[Stored items]
____
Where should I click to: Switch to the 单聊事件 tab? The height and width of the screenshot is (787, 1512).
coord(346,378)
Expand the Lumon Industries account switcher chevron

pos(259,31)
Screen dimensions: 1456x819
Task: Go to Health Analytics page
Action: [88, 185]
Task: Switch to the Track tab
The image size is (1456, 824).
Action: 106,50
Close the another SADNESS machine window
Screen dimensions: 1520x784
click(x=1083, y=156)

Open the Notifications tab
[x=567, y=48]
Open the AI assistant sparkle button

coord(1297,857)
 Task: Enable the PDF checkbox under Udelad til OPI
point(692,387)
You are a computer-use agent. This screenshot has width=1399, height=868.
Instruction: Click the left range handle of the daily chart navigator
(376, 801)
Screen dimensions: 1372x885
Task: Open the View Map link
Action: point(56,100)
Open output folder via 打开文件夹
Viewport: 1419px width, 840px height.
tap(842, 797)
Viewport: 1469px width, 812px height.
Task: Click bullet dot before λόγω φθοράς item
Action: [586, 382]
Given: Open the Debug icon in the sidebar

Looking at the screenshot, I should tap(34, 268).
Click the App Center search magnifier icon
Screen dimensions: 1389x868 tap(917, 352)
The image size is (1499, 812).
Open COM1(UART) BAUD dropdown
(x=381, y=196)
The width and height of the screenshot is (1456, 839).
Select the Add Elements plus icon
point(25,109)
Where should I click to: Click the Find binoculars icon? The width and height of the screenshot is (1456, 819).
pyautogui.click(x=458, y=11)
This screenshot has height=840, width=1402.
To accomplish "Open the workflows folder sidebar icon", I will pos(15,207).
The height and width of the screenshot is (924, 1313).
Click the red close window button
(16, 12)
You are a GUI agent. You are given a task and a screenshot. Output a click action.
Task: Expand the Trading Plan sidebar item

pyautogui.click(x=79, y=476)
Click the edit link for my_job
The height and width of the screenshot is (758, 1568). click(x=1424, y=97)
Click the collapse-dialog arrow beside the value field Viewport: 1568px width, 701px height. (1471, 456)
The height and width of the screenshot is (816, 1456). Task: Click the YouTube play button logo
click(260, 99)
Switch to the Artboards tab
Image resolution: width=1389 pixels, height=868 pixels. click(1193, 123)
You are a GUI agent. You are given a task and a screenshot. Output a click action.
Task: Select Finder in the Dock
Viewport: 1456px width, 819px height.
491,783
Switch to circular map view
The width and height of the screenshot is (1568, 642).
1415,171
____
What you are asked to do: Would you output all the records above exactly as written?

The answer:
Where should I click to: Switch to the 单聊事件 tab? The height and width of the screenshot is (787, 1512).
coord(346,378)
Expand the Lumon Industries account switcher chevron

pos(259,31)
Screen dimensions: 1456x819
Task: Go to Health Analytics page
Action: [88, 185]
Task: Switch to the Track tab
The image size is (1456, 824).
Action: 106,50
Close the another SADNESS machine window
Screen dimensions: 1520x784
click(x=1083, y=156)

Open the Notifications tab
[x=567, y=48]
Open the AI assistant sparkle button

coord(1297,857)
 Task: Enable the PDF checkbox under Udelad til OPI
point(692,387)
You are a computer-use agent. This screenshot has width=1399, height=868.
Instruction: Click the left range handle of the daily chart navigator
(376, 801)
Screen dimensions: 1372x885
Task: Open the View Map link
Action: point(56,100)
Open output folder via 打开文件夹
Viewport: 1419px width, 840px height.
tap(842, 797)
Viewport: 1469px width, 812px height.
Task: Click bullet dot before λόγω φθοράς item
Action: [586, 382]
Given: Open the Debug icon in the sidebar

Looking at the screenshot, I should tap(34, 268).
Click the App Center search magnifier icon
Screen dimensions: 1389x868 tap(917, 352)
The image size is (1499, 812).
Open COM1(UART) BAUD dropdown
(x=381, y=196)
The width and height of the screenshot is (1456, 839).
Select the Add Elements plus icon
point(25,109)
Where should I click to: Click the Find binoculars icon? The width and height of the screenshot is (1456, 819).
pyautogui.click(x=458, y=11)
This screenshot has height=840, width=1402.
To accomplish "Open the workflows folder sidebar icon", I will pos(15,207).
The height and width of the screenshot is (924, 1313).
Click the red close window button
(16, 12)
You are a GUI agent. You are given a task and a screenshot. Output a click action.
Task: Expand the Trading Plan sidebar item

pyautogui.click(x=79, y=476)
Click the edit link for my_job
The height and width of the screenshot is (758, 1568). click(x=1424, y=97)
Click the collapse-dialog arrow beside the value field Viewport: 1568px width, 701px height. (1471, 456)
The height and width of the screenshot is (816, 1456). Task: Click the YouTube play button logo
click(260, 99)
Switch to the Artboards tab
Image resolution: width=1389 pixels, height=868 pixels. click(1193, 123)
You are a GUI agent. You are given a task and a screenshot. Output a click action.
Task: Select Finder in the Dock
Viewport: 1456px width, 819px height.
491,783
Switch to circular map view
The width and height of the screenshot is (1568, 642).
1415,171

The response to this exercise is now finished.